Entretanto, não só de chacinas e massacres vive a milícia. Atualmente, os milicianos
possuem uma ampla rede de ilegalidades e atuam nas mais diferentes áreas. Transportes
coletivos (vans), tv a cabo pirata, venda de gás em botijões, imobiliárias e construções ilegais,
agiotagem, são alguns dos negócios aos quais a milícia está dedicada atualmente. Assim
como nos seus primórdios, a milícia hoje é comandada majoritariamente por policiais, ex-
policiais, bombeiros e ex-militares. Contudo, pessoas que não pertencem a esses grupos
também pertencem às milícias, em geral como subalternos e com um histórico de violência.

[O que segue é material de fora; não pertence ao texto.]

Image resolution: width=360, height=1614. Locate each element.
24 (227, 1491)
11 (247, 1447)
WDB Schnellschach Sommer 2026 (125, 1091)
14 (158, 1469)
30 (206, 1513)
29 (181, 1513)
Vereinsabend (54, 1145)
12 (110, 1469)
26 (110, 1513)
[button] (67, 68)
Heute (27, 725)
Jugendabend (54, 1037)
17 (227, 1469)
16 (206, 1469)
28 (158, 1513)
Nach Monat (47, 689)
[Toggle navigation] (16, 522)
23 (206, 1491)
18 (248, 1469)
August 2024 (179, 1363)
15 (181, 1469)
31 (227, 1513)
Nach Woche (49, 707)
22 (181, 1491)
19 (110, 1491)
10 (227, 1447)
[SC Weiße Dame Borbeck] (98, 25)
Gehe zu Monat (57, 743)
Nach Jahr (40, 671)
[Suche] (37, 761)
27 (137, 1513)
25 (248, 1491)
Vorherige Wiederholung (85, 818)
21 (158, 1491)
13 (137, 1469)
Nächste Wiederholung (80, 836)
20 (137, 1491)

Hoje, a milícia mais famosa do Brasil é chamada de Escritório do Crime. Essa milícia, cuja
atividade principal está no ramo imobiliário na Zona Oeste do Rio, é investigada pelos
assassinatos de Marielle Franco e Anderson Gomes (vereadora do partido de esquerda PSOL
e seu motorista). Pessoas investigadas como comandantes dessa milícia foram homenageadas
e defendidas pela família Bolsonaro. O próprio Jair Bolsonaro, que hoje governa o Brasil,
discursou defendendo Adriano Magalhães da Nóbrega, em 2005, quando acabara de ser
condenado a mais de 19 anos de prisão. Flávio Bolsonaro, filho de Jair e senador, empregou
em seu gabinete a mulher de Adriano (de 2008 até 2018) e sua mãe (2016). Ainda são
investigadas relações de Fabrício Queiroz, braço direito de Flávio Bolsonaro e amigo íntimo
de Jair, com essa milícia, assim como a relação entre o acusado de assassinar Marielle e
Anderson, Ronnie Lessa (a filha de Ronnie namorou um dos filhos de Jair Bolsonaro, além
de morarem muito próximos, dentro do mesmo condomínio) com o Esritório do Crime.

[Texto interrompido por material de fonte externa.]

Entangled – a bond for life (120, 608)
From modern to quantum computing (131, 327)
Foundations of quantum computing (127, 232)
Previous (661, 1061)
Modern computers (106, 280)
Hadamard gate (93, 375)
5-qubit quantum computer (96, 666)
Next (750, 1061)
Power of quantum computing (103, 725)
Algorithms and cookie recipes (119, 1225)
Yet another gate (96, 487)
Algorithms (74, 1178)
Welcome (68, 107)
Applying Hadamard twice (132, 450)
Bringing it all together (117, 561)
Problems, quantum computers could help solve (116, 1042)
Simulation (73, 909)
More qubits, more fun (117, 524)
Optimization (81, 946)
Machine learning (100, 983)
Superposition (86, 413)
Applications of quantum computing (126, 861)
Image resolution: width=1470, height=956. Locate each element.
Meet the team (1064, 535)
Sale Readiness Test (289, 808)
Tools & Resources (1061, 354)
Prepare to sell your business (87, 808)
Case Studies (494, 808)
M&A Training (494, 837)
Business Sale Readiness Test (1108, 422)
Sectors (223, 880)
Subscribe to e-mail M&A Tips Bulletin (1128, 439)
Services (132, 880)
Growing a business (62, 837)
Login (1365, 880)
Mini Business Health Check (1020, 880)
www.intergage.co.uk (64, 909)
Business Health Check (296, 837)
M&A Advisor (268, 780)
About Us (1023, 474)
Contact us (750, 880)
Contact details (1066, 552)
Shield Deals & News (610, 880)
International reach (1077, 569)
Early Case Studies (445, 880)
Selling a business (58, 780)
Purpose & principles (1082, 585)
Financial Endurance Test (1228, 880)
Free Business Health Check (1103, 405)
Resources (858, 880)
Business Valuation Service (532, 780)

As manifestações pró-Bolsonaro e pró-Moro que ocorrem desde o período das eleições tem,
entre seus participantes, além de artistas de uma qualidade duvidosa, empresário e
banqueiros, que sustentam toda a estrutura, membros da classe média, protestantes, pobres
enganados pela grande mídia, militares, policiais e, por constatação empírica, milicianos.
Não se vê, por parte da mídia, a divulgação do apoio de milicianos a tais manifestações.

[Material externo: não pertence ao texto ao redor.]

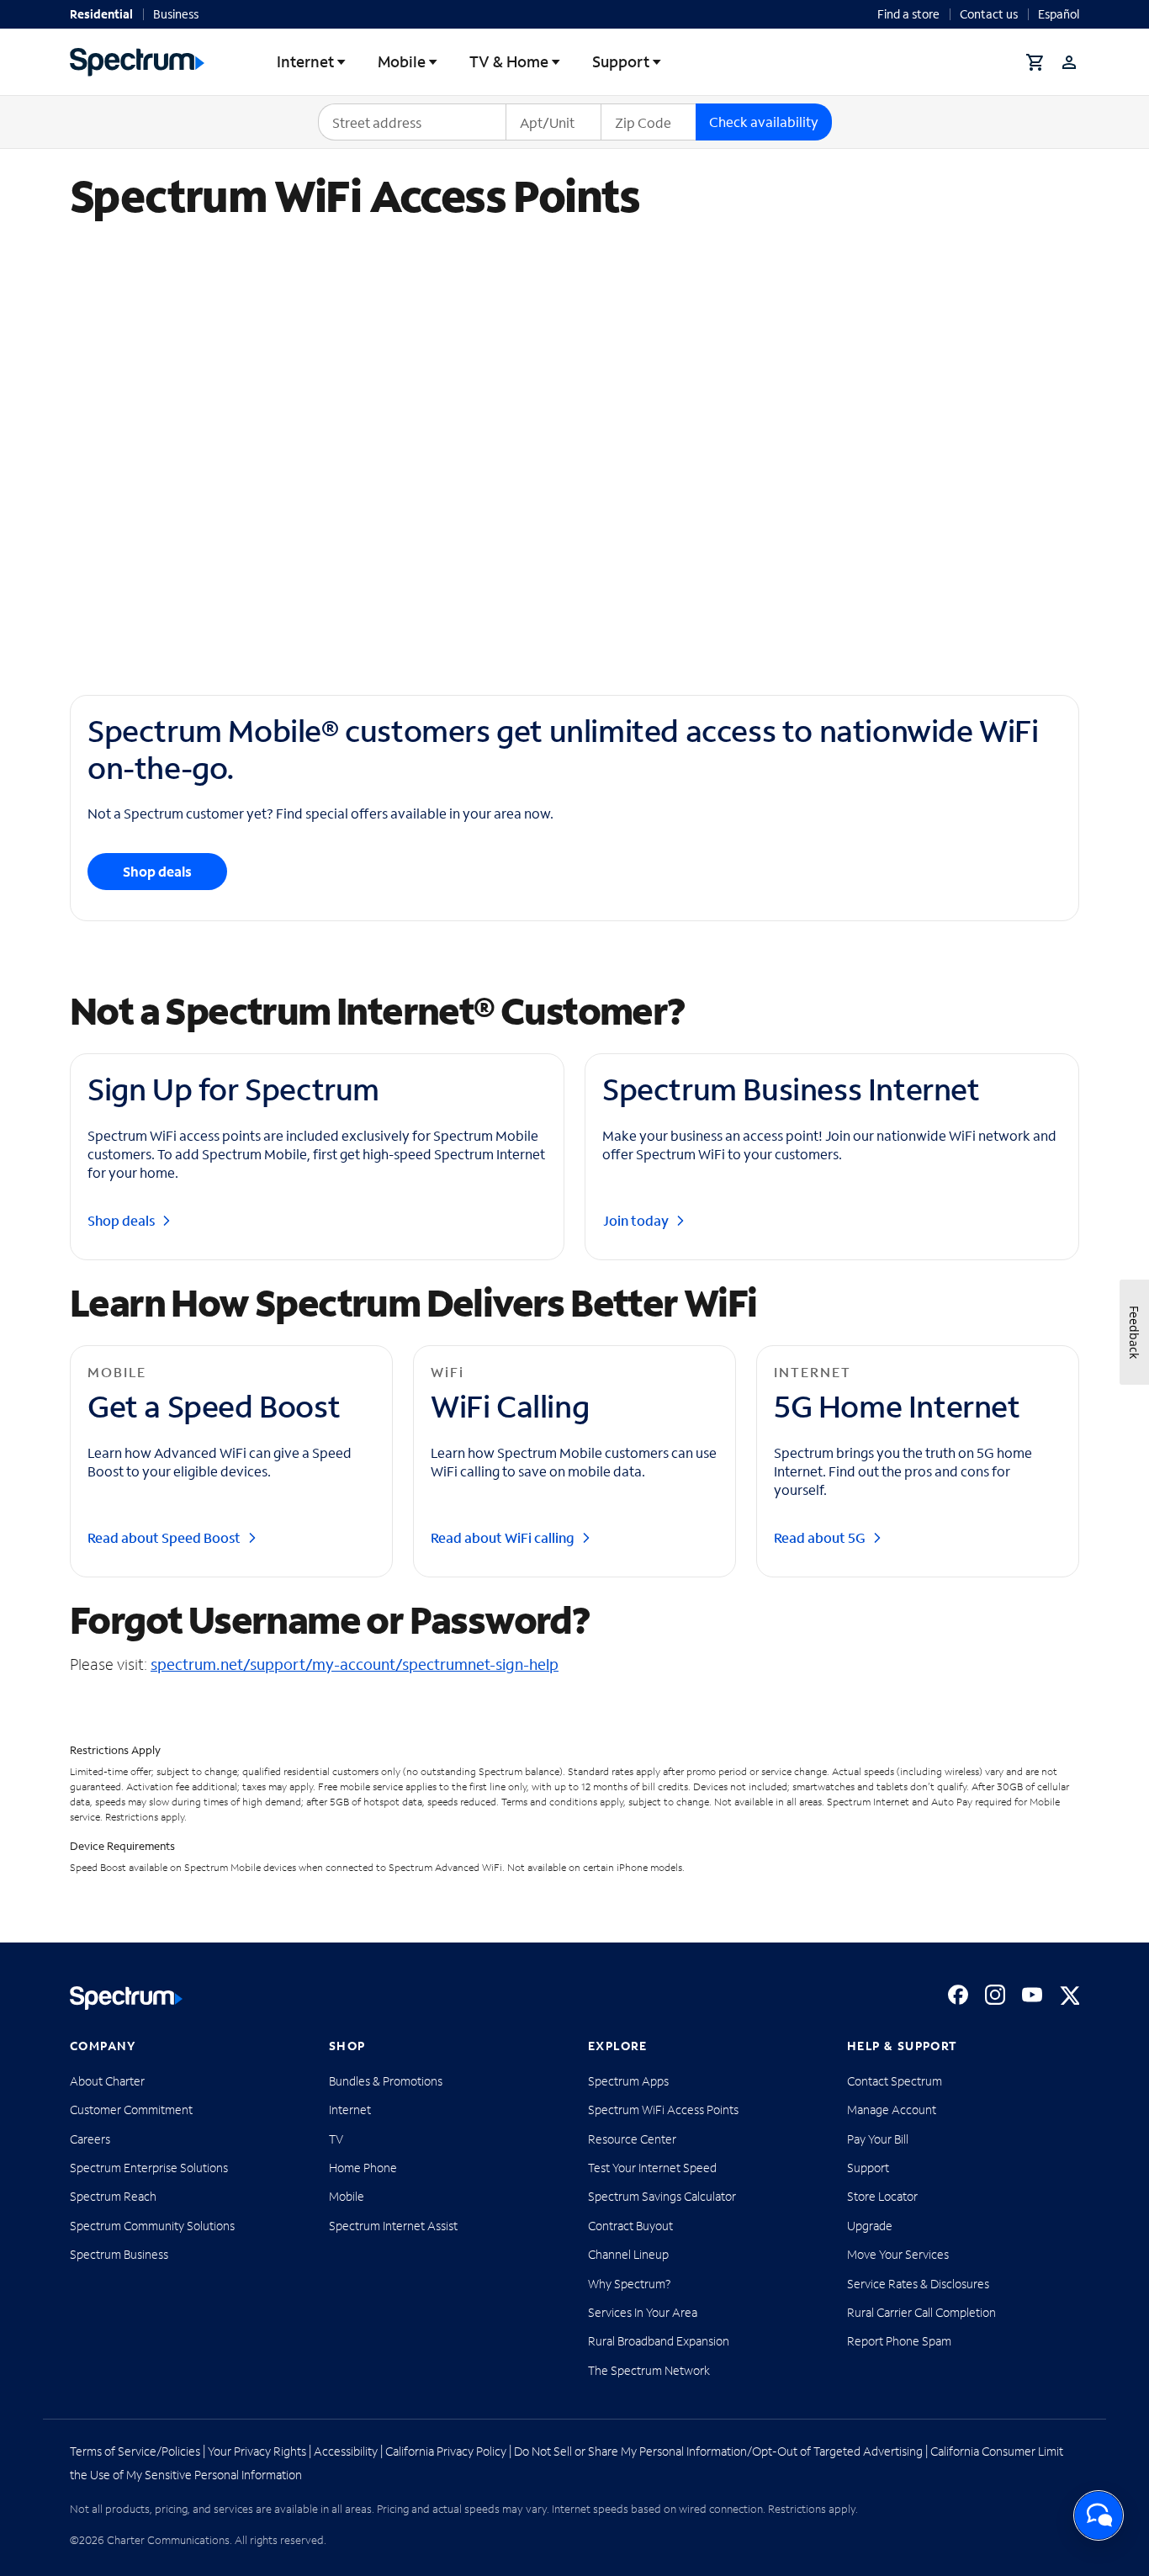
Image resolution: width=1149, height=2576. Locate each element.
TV (336, 2139)
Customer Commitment (131, 2110)
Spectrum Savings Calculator (662, 2196)
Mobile (402, 61)
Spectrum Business (119, 2254)
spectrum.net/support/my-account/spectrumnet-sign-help (355, 1664)
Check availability (763, 121)
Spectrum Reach (113, 2196)
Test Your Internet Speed (652, 2168)
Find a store (908, 14)
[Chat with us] (1098, 2515)
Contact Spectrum (894, 2081)
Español (1058, 14)
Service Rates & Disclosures (918, 2284)
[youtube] (1032, 1995)
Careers (90, 2139)
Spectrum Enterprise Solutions (149, 2168)
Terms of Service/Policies (135, 2451)
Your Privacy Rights (257, 2451)
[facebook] (958, 1995)
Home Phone (363, 2168)
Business (176, 14)
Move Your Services (898, 2254)
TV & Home (508, 61)
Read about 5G (820, 1537)
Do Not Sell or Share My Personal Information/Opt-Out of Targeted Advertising (718, 2451)
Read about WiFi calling (502, 1537)
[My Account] (1069, 62)
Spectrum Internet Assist (393, 2226)
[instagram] (995, 1995)
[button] (1035, 62)
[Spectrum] (137, 62)
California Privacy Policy (445, 2451)
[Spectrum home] (126, 1998)
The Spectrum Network (649, 2370)
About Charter (107, 2081)
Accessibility (346, 2451)
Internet (305, 61)
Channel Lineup (628, 2254)
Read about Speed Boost (164, 1537)
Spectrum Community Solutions (152, 2226)
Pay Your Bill (877, 2139)
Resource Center (632, 2139)
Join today (635, 1220)
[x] (1069, 1995)
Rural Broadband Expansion (658, 2341)
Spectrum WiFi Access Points (663, 2110)
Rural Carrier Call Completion (921, 2312)
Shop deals (157, 871)
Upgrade (869, 2226)
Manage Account (891, 2110)
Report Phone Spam (899, 2341)
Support (620, 61)
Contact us (989, 14)
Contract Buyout (630, 2226)
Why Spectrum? (629, 2284)
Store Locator (882, 2196)
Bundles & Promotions (385, 2081)
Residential (101, 14)
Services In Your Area (642, 2312)
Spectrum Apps (628, 2081)
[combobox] (412, 122)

Entretanto, não é segredo que a milícia apoiou Bolsonaro na eleição e que vans, comandadas
por milicianos, passavam fazendo propaganda de Bolsonaro e seu partido. Também não é
segredo que os milicianos se aproximam cada vez mais dos traficantes. Na Zona Oeste, o
tráfico chegou a formar a linha de frente da milícia no combate à polícia. Na Ilha do
Governador, Batoré, braço direito de Fernandinho Guarabu (traficante com mais tempo de
atuação no Rio de Janeiro), foi um dos fundadores do Escritório do Crime. A população,
informada pela grande mídia, considera que há uma oposição entre milícia e tráfico, mas a
disputa não se dá dessa forma. Na verdade, há uma briga por território entre grupos
criminosos e perigosos. Caso exista a necessidade de uma união para derrotar um outro
grupo, isso ocorre. Caso precise de uma fusão, isso também se dá.
Bolsonaro apóia a liberação do porte de armas, e não é só isso, pretende aumentar cada vez
mais o acesso às armas e chegou até a propor que pessoas se reunam, de forma organizada,
para combater o crime com o aval do governo, o que seria uma espécie de legalização das
milícias.
Voltando às manifestações, percebe-se que essas pessoas que fazem parte desses movimentos
têm em comum o conservadorismo, a violência, a visão de extrema-direita, o preconceito, o
ódio pela esquerda, o fascismo e um estranho patriotismo, já que é prejudicial à própria
pátria. Esses manifestantes, que são chamados, aqui, de Camisas Amarelas, em função do
uso da camisa canarinho da seleção brasileira de futebol, poderão dar origem - e é isso que
deve pretender o governo- a um movimento semelhante aos Camisas Negras da Itália fascista.
Temos portanto uma quantidade imensa de pessoas defendendo um ideário fascista, uma
expertise paramilitar, a liberação do porte de armas, o apoio, por parte do governo, para a
criação de grupos dessa espécie e dinheiro, pois certamente essa é a parte mais fácil. O que
está faltando, então? Esse apoio se tornar oficial. Para tal, o Executivo terá que passar pelo
Congresso e pelo STF. Caso isso ocorra, algo difícil, mas não impossível, estaremos a um
passo de não ter mais nenhuma esperança de sair desse começo de Estado de estado de
exceção em que nos encontramos.
Esse artigo é só um aviso e espero, para o bem de todos, que isso nunca ocorra.